▶ **Supplied text**:
━━━━━━

This is an excellent point.

My concern, is that it is too vauge.

Many condemn LGBT persons for being 'wrong' or 'immoral' or not HAVING 'good' values.

My examples?

*'Excommunicated From His Church, Gay Mormon Commits Suicide' - By Eric Ethington - Published by Affirmation - 09/24/11

*'Gay man says 'reversal' therapy did not change him' - By Lisa Leff - Associated Press - Published by DSNews - 01/20/10

'A gay man testified Wednesday in a federal same-sex marriage trial that the "reversal therapy" he underwent as a teenager to change his sexual orientation drove him to the brink of suicide.'

*'Psychologists nix gay-to-straight therapy' - AP - 08/05/09

'The American Psychological Association declared Wednesday...(sic) No solid evidence exists that such change (to orientation) is likely, says the report, and some research suggests that efforts to produce change could be harmful, inducing depression and suicidal tendencies.'

Pagan
Salt Lake City, UT

Think bullying stops when you are a child?

*'Homosexuality Is a Sin: Rick Perry Tells Bisexual Teen Why He Opposes Gays in the Military' - By Buck Sexton - The Blaze - 12/19/2011

'..I dont agree that openly gays should serve in the militaryDont ask dont tell was working I hate the sin but i love the sinner.

*'Republican Debate Audience Boos Gay Soldier Stephen Hill After DADT Repeal Question' - By Jason Linkins - Huffington Post - 09/23/11

*'GOP state legislator: Homosexuality worse than terrorism' - By David Ferguson - Talking Points Memo - 09/10/11

*'Gays greatest threat to America, Buttars says' - By Aaron Falk - DSnews - 02/19/09

*Survey links gay suicides to religious message - BY KRISTEN MOULTON SL TRIBUNE 02/17/11

Think again.

━━━━━━

▶ **Records supplied**:
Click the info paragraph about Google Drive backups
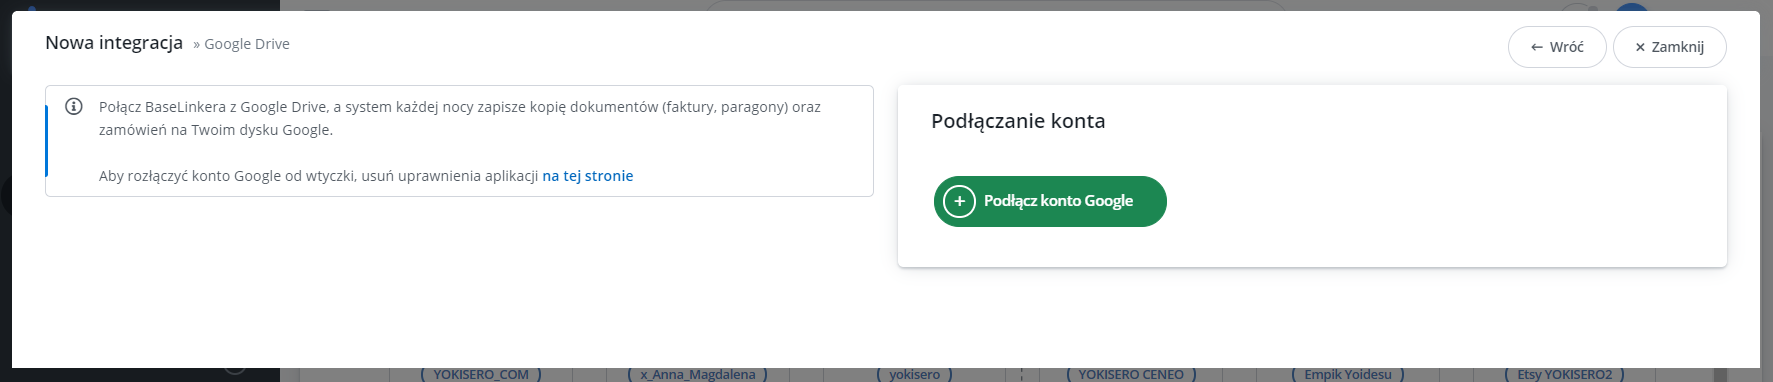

━━━━━━

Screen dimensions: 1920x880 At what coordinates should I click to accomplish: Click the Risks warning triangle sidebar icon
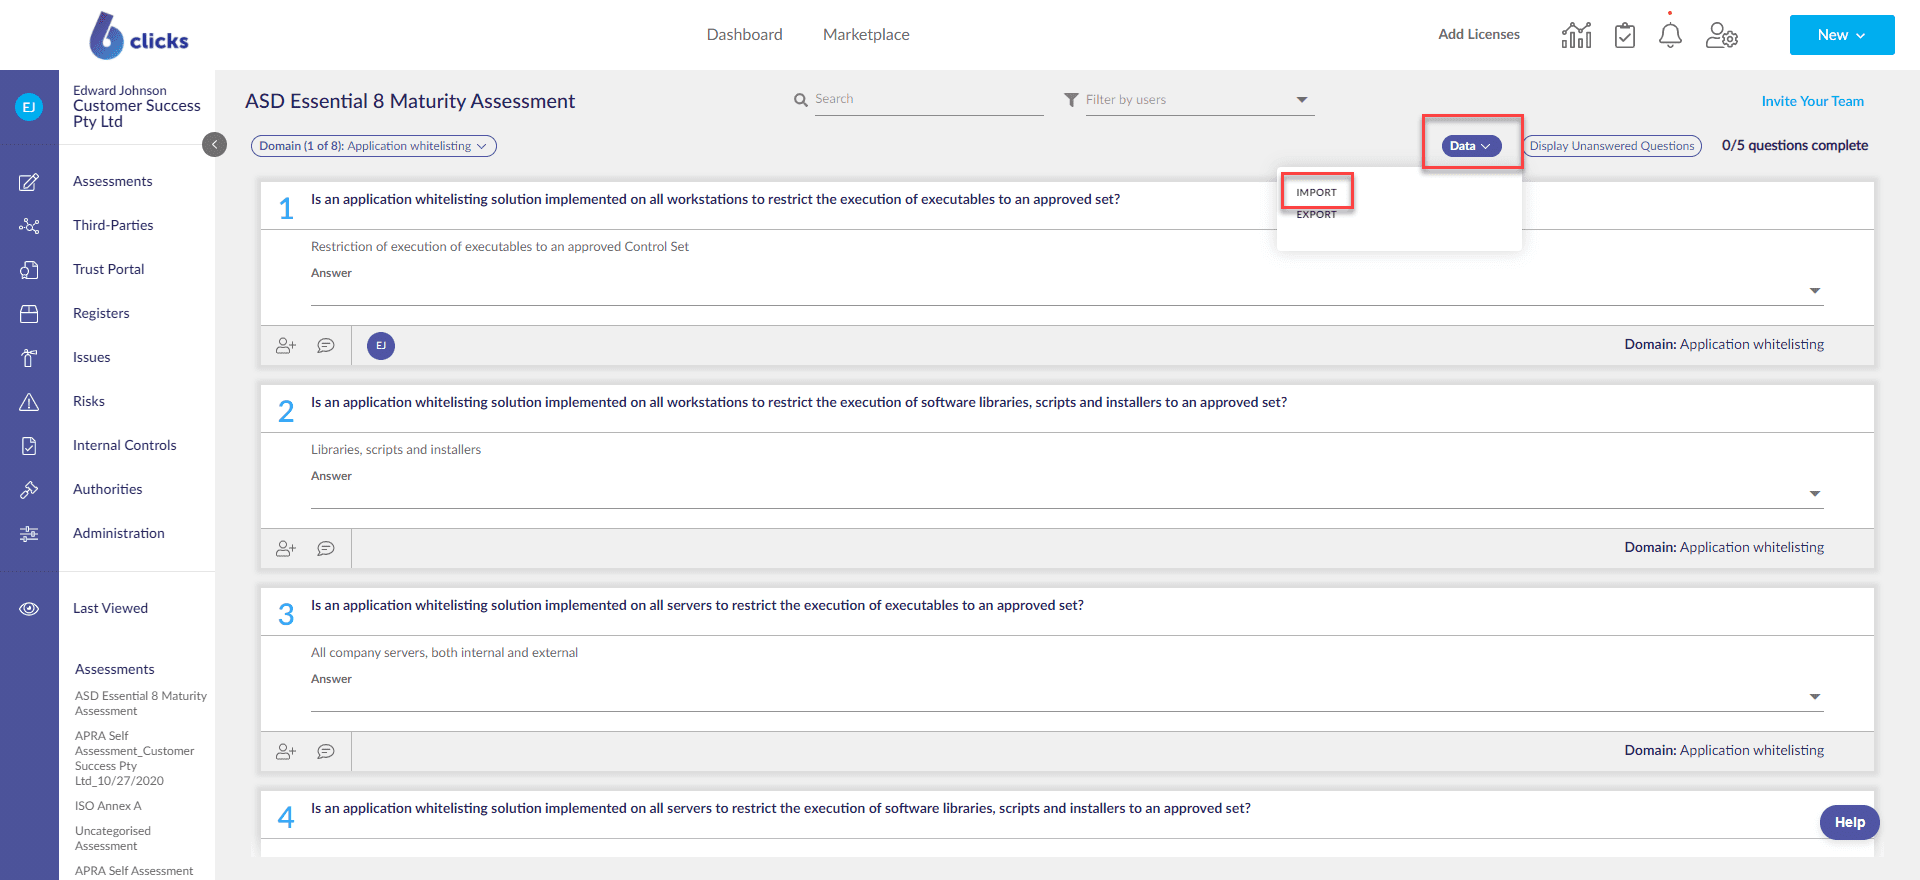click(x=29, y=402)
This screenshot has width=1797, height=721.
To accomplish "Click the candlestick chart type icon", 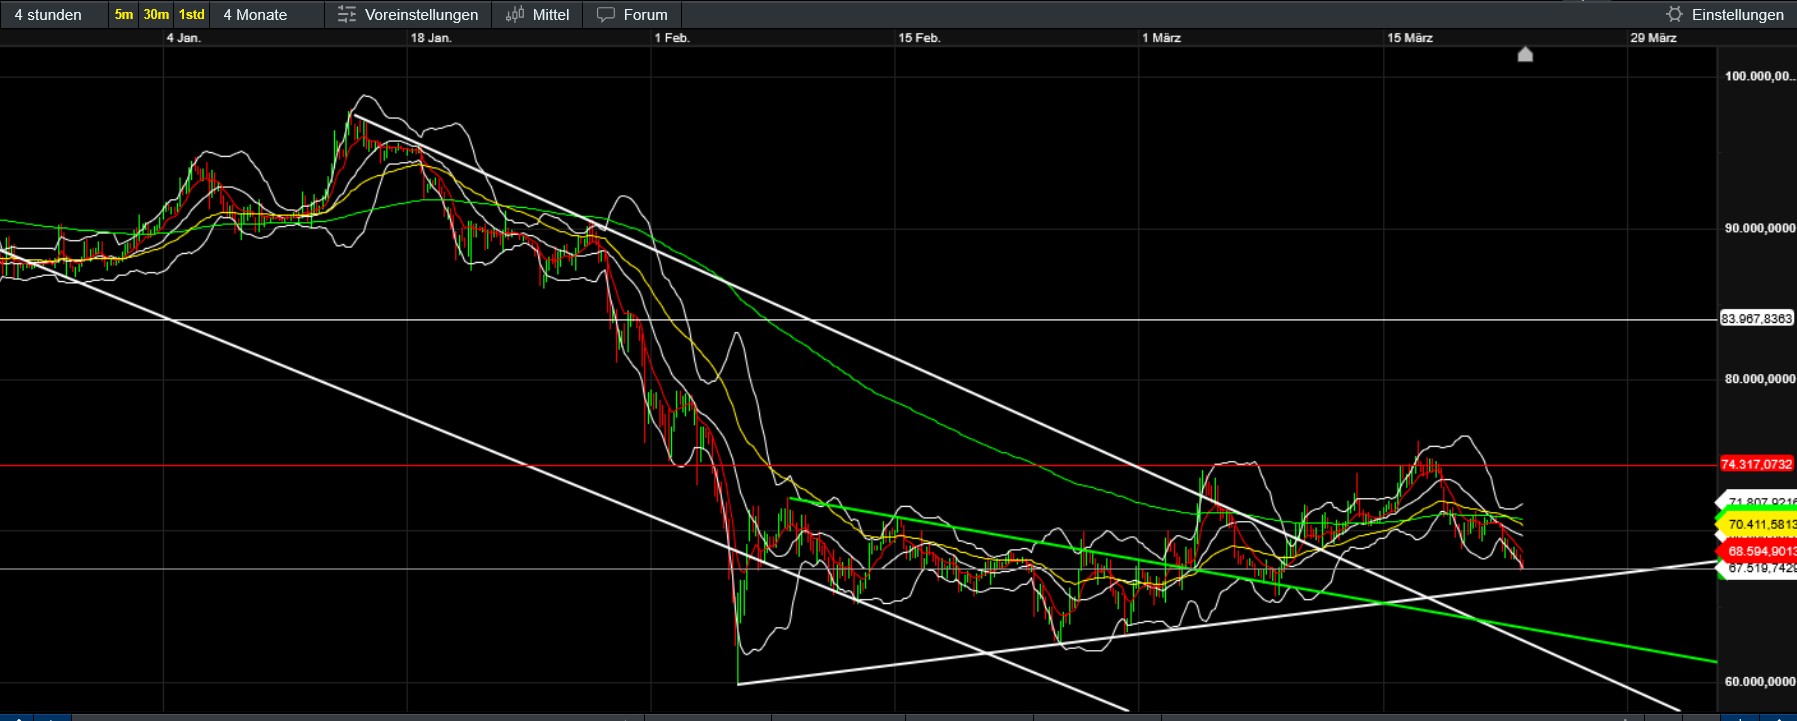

━━━━━━

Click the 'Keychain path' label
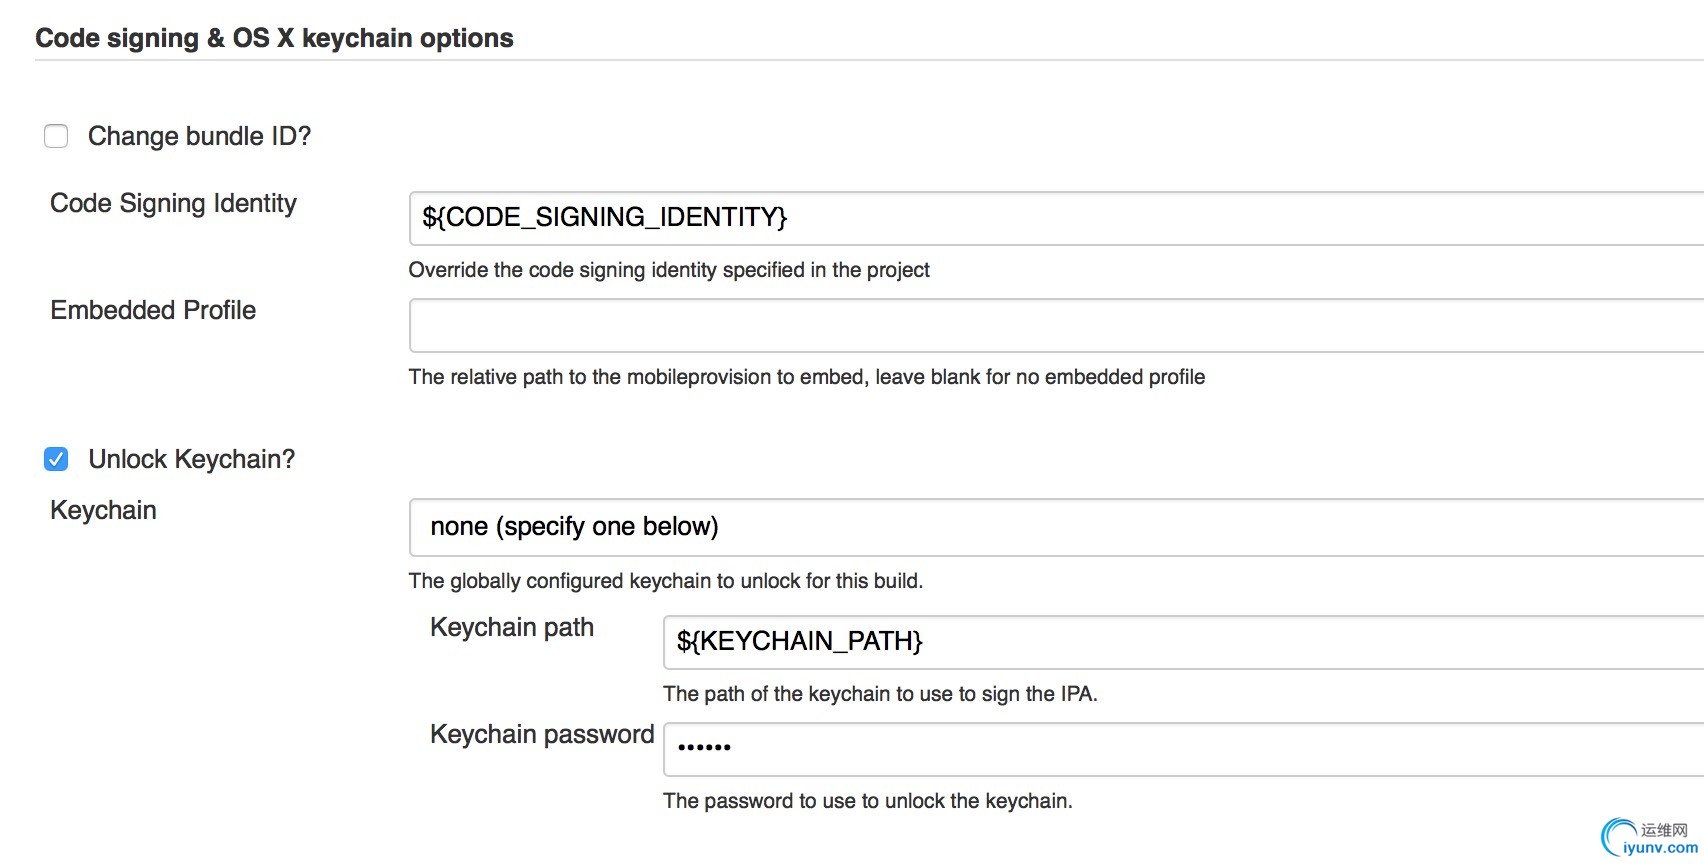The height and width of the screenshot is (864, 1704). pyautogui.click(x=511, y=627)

━━━━━━

Reproduce the entire text above on LGBT people and condemnation word for word, from its first line to its last.

▶ **Your response**:
This is an excellent point.

My concern, is that it is too vauge.

Many condemn LGBT persons for being 'wrong' or 'immoral' or not HAVING 'good' values.

My examples?

*'Excommunicated From His Church, Gay Mormon Commits Suicide' - By Eric Ethington - Published by Affirmation - 09/24/11

*'Gay man says 'reversal' therapy did not change him' - By Lisa Leff - Associated Press - Published by DSNews - 01/20/10

'A gay man testified Wednesday in a federal same-sex marriage trial that the "reversal therapy" he underwent as a teenager to change his sexual orientation drove him to the brink of suicide.'

*'Psychologists nix gay-to-straight therapy' - AP - 08/05/09

'The American Psychological Association declared Wednesday...(sic) No solid evidence exists that such change (to orientation) is likely, says the report, and some research suggests that efforts to produce change could be harmful, inducing depression and suicidal tendencies.'

Pagan
Salt Lake City, UT

Think bullying stops when you are a child?

*'Homosexuality Is a Sin: Rick Perry Tells Bisexual Teen Why He Opposes Gays in the Military' - By Buck Sexton - The Blaze - 12/19/2011

'..I dont agree that openly gays should serve in the militaryDont ask dont tell was working I hate the sin but i love the sinner.

*'Republican Debate Audience Boos Gay Soldier Stephen Hill After DADT Repeal Question' - By Jason Linkins - Huffington Post - 09/23/11

*'GOP state legislator: Homosexuality worse than terrorism' - By David Ferguson - Talking Points Memo - 09/10/11

*'Gays greatest threat to America, Buttars says' - By Aaron Falk - DSnews - 02/19/09

*Survey links gay suicides to religious message - BY KRISTEN MOULTON SL TRIBUNE 02/17/11

Think again.